Find the lines of the listing that contain the string "will", and return them.

DATA TO USE:
******
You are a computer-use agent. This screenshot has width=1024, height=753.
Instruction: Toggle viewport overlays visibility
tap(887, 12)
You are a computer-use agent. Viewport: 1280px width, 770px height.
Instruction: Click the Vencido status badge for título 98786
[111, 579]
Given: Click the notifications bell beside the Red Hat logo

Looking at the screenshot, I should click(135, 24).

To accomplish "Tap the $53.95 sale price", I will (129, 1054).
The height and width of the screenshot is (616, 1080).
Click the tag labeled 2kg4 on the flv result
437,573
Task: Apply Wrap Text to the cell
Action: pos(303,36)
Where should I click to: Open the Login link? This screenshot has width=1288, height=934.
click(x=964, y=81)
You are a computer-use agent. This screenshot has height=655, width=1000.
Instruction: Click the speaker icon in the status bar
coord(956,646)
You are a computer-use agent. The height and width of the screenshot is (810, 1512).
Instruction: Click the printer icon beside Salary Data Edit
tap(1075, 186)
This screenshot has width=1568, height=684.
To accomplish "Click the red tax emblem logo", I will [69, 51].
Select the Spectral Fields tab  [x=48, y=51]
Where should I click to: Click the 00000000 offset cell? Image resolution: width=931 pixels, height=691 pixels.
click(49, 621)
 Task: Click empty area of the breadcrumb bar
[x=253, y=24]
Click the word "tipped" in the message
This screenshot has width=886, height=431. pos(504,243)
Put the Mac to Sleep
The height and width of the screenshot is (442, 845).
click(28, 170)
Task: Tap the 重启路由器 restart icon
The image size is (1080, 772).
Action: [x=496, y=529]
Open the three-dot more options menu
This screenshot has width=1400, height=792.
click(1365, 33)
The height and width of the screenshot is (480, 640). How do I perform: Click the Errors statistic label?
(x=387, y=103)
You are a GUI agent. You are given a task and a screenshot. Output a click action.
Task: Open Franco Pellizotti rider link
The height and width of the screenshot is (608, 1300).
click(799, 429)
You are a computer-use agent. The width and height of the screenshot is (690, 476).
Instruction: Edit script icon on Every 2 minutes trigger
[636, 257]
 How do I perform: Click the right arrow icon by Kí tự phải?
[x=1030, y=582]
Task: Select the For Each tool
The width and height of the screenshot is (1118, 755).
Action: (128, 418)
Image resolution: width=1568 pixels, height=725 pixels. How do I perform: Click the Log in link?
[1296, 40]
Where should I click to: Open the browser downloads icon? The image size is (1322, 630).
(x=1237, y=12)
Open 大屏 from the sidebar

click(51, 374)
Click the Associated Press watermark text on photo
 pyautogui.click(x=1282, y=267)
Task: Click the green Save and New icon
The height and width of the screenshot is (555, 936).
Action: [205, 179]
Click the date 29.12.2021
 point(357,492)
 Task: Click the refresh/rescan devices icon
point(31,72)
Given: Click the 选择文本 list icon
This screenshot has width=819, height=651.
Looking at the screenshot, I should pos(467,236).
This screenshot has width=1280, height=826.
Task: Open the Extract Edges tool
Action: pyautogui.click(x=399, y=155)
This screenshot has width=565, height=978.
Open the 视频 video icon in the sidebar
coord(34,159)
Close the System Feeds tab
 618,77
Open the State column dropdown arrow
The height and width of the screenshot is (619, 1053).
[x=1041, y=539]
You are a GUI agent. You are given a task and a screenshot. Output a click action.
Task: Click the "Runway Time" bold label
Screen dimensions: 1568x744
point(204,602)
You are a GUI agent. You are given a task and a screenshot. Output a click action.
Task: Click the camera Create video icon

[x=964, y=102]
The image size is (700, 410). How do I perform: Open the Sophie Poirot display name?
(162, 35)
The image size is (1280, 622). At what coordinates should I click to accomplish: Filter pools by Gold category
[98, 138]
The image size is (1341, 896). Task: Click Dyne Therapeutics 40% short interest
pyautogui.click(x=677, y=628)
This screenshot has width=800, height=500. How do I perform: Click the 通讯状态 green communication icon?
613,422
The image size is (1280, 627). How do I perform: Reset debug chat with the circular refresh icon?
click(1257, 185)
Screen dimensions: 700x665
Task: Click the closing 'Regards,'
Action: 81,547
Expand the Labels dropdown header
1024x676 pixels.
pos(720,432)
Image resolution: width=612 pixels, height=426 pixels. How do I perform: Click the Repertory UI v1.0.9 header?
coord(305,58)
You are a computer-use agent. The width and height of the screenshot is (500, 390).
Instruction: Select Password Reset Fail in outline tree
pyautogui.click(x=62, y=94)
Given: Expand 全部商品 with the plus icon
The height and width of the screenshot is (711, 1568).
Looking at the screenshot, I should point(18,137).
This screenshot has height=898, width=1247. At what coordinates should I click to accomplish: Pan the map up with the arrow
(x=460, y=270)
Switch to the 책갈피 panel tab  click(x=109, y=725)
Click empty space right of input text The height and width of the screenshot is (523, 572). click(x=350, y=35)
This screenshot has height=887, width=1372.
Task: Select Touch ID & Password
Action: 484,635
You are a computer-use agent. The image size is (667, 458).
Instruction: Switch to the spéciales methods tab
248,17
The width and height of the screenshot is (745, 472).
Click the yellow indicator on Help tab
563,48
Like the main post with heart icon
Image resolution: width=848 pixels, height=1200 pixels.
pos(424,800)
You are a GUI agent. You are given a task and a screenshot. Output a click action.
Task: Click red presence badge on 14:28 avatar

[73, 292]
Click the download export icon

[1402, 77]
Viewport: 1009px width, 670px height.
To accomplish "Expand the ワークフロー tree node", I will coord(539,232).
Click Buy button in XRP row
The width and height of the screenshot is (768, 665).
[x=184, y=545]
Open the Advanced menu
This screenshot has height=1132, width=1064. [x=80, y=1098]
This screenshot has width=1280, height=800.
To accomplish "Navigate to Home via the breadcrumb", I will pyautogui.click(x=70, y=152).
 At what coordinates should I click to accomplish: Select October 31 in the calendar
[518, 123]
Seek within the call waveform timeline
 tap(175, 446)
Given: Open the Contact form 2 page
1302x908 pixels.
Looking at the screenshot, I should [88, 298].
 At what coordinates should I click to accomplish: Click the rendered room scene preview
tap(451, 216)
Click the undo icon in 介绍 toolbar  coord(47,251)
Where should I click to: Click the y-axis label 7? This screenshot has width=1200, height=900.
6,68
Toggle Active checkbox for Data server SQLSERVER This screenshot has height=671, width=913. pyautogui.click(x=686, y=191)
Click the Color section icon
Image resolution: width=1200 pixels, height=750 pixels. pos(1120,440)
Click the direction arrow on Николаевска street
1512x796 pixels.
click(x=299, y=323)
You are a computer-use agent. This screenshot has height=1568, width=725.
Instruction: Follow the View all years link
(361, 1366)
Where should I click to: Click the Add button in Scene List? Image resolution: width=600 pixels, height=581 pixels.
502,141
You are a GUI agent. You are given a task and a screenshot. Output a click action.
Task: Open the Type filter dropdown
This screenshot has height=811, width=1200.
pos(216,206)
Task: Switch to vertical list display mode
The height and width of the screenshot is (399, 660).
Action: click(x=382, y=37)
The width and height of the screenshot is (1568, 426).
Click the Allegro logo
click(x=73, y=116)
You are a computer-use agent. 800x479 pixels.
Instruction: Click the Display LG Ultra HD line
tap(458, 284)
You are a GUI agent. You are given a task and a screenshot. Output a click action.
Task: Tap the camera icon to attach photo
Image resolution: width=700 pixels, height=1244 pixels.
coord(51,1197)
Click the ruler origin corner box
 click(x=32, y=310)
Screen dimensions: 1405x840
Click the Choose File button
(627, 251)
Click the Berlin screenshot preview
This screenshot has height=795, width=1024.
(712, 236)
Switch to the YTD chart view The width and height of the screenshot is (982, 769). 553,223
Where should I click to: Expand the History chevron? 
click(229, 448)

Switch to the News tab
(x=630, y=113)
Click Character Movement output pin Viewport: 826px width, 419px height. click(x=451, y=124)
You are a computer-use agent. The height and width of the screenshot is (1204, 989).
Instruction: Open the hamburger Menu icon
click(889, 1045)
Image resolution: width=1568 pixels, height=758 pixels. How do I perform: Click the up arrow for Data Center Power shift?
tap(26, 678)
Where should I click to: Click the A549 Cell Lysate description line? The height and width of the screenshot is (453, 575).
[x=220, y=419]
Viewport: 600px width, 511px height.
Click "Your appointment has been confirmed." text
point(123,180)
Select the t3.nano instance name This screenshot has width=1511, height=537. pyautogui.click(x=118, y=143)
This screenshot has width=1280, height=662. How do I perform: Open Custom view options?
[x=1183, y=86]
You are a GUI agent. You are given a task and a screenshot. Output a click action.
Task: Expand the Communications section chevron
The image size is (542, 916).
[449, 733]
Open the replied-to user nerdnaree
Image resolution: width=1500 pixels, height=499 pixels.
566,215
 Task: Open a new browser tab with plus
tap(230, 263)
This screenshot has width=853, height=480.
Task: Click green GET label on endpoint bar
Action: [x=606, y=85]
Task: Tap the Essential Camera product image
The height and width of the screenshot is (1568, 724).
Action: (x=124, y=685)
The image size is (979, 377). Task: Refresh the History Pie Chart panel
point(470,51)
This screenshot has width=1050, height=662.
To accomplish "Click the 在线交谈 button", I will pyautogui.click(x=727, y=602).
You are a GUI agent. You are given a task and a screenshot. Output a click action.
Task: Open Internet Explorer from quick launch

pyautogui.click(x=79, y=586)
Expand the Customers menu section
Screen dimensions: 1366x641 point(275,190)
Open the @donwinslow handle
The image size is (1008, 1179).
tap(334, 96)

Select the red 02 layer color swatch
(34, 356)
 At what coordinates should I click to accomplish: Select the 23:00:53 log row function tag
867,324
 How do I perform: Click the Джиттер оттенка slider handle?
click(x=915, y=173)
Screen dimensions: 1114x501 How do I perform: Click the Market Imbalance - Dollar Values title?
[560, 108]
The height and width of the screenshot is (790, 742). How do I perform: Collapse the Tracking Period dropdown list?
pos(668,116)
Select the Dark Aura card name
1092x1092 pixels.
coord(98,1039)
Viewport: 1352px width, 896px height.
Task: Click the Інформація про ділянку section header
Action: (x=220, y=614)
******
TASK RESULT:
To accomplish "Tap the $53.95 sale price", I will (129, 1054).
To accomplish "Click the red tax emblem logo", I will [69, 51].
To accomplish "Expand the ワークフロー tree node", I will coord(539,232).
To accomplish "Navigate to Home via the breadcrumb", I will pyautogui.click(x=70, y=152).
To accomplish "Click the 在线交谈 button", I will pyautogui.click(x=727, y=602).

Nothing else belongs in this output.